Stored data

----------

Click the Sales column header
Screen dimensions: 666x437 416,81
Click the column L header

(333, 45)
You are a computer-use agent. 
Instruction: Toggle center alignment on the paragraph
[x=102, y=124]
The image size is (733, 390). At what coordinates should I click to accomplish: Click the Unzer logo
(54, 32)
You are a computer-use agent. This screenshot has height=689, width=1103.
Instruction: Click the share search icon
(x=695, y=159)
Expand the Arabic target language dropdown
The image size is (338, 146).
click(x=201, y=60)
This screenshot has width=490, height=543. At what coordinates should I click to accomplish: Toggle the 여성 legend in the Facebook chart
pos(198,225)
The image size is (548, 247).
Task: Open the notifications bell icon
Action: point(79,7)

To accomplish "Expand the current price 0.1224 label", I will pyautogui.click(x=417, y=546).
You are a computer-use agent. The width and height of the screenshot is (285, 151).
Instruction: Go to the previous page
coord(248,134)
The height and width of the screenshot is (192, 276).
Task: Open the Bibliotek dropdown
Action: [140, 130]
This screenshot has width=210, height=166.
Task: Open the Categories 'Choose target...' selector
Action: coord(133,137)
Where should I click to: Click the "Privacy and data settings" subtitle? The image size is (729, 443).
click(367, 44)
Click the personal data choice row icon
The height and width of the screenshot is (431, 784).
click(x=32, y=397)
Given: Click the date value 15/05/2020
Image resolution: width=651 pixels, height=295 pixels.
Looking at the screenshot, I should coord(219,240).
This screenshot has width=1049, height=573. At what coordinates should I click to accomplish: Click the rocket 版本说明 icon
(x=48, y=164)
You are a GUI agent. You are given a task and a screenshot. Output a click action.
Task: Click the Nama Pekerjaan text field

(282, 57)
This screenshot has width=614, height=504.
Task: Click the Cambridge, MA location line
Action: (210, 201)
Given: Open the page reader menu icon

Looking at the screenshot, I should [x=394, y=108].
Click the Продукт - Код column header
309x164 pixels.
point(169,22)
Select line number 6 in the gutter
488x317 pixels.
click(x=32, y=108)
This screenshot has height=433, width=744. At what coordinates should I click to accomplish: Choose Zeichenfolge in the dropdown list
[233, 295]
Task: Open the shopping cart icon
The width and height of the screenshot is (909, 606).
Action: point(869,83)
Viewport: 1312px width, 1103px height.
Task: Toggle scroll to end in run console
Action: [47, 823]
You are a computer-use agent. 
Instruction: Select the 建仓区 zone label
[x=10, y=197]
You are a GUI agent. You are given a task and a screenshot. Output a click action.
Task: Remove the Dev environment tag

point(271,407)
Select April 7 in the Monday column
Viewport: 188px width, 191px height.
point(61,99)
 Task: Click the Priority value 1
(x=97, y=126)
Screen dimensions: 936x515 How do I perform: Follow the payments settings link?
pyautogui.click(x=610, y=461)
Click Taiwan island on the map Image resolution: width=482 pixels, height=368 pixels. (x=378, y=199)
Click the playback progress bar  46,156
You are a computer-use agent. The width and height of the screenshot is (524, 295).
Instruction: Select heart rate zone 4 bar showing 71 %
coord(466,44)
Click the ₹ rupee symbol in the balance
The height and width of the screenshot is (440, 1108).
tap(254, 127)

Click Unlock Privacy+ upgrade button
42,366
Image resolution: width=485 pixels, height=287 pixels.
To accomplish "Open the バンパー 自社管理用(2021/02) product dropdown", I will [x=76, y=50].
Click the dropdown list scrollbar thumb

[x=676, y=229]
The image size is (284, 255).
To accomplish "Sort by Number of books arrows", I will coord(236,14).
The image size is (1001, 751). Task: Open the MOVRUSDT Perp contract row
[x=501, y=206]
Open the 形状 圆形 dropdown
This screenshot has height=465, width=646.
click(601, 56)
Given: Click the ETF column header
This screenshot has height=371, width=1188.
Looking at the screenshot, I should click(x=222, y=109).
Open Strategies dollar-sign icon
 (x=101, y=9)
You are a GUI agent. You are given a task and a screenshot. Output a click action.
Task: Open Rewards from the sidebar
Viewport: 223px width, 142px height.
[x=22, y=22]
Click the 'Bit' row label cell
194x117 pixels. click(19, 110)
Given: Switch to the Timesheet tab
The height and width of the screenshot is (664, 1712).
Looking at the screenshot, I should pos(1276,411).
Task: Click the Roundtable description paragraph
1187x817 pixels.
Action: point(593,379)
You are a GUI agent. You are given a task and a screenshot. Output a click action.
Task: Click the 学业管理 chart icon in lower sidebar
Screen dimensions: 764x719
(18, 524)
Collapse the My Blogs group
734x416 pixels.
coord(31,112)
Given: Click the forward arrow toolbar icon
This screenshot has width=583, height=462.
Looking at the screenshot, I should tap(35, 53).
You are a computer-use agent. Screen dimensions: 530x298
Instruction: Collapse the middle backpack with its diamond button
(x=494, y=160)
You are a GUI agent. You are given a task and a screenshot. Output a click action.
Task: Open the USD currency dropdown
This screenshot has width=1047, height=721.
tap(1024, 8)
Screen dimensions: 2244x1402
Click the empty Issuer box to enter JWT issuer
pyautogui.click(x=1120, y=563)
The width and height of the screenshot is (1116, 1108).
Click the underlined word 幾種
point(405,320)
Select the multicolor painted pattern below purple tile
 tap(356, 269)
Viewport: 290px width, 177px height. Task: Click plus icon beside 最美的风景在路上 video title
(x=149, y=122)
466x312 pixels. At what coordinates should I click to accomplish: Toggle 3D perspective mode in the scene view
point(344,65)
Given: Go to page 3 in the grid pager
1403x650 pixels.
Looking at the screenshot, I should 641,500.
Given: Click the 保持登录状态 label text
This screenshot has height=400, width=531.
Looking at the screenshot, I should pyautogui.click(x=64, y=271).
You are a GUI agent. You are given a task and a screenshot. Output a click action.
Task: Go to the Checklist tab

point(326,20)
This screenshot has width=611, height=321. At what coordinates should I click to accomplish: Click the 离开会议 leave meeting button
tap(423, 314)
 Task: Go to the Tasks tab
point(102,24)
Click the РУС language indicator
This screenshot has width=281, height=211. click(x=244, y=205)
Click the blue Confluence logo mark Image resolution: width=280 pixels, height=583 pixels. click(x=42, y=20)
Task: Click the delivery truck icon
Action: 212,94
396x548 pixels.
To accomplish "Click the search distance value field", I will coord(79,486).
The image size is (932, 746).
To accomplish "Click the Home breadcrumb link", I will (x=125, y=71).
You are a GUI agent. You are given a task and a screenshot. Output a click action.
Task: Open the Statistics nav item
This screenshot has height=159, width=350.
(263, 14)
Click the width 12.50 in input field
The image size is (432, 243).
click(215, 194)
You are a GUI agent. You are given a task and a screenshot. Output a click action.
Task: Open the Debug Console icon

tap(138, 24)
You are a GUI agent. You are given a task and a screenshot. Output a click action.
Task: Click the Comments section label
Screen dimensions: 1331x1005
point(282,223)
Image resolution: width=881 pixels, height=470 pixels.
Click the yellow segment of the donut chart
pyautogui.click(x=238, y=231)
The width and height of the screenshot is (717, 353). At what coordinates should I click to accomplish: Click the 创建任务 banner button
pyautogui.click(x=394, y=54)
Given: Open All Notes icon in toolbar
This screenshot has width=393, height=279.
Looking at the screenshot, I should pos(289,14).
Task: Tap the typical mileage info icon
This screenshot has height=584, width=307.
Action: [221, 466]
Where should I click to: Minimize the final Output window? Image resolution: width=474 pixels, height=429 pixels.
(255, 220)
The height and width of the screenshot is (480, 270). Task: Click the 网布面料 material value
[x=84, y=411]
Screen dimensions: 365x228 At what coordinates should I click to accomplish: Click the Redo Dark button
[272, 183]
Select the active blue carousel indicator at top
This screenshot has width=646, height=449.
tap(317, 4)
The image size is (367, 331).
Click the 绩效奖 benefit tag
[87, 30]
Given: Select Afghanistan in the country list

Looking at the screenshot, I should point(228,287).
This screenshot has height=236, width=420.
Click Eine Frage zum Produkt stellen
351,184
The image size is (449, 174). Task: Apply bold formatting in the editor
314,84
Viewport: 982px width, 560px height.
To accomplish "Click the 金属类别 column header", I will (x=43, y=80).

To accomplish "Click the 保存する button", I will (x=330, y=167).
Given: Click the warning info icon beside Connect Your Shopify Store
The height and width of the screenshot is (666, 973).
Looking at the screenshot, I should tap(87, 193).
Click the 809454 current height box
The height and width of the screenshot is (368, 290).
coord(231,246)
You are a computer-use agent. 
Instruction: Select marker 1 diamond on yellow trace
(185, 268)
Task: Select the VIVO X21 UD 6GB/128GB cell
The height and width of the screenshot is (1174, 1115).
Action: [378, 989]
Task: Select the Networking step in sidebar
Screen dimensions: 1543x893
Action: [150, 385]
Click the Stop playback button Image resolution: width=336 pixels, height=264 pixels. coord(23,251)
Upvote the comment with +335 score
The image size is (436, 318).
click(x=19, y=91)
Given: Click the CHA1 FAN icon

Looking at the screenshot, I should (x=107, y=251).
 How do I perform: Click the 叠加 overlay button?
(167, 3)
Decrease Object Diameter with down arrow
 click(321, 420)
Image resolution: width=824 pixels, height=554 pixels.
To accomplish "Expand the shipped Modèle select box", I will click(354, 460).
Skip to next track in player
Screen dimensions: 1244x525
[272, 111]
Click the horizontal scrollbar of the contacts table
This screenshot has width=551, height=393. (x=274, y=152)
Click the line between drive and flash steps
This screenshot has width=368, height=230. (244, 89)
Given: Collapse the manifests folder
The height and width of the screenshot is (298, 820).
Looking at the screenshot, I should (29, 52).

----------

* **Work to complete**: Of the lines above, retype only those from the line containing "1187x817 pixels." through the line containing "Given: Click the 保持登录状态 label text", including both, exactly.

* **Solution**:
1187x817 pixels.
Action: point(593,379)
You are a GUI agent. You are given a task and a screenshot. Output a click action.
Task: Click the 学业管理 chart icon in lower sidebar
Screen dimensions: 764x719
(18, 524)
Collapse the My Blogs group
734x416 pixels.
coord(31,112)
Given: Click the forward arrow toolbar icon
This screenshot has width=583, height=462.
Looking at the screenshot, I should tap(35, 53).
You are a computer-use agent. Screen dimensions: 530x298
Instruction: Collapse the middle backpack with its diamond button
(x=494, y=160)
You are a GUI agent. You are given a task and a screenshot. Output a click action.
Task: Open the USD currency dropdown
This screenshot has width=1047, height=721.
tap(1024, 8)
Screen dimensions: 2244x1402
Click the empty Issuer box to enter JWT issuer
pyautogui.click(x=1120, y=563)
The width and height of the screenshot is (1116, 1108).
Click the underlined word 幾種
point(405,320)
Select the multicolor painted pattern below purple tile
 tap(356, 269)
Viewport: 290px width, 177px height. Task: Click plus icon beside 最美的风景在路上 video title
(x=149, y=122)
466x312 pixels. At what coordinates should I click to accomplish: Toggle 3D perspective mode in the scene view
point(344,65)
Given: Go to page 3 in the grid pager
1403x650 pixels.
Looking at the screenshot, I should 641,500.
Given: Click the 保持登录状态 label text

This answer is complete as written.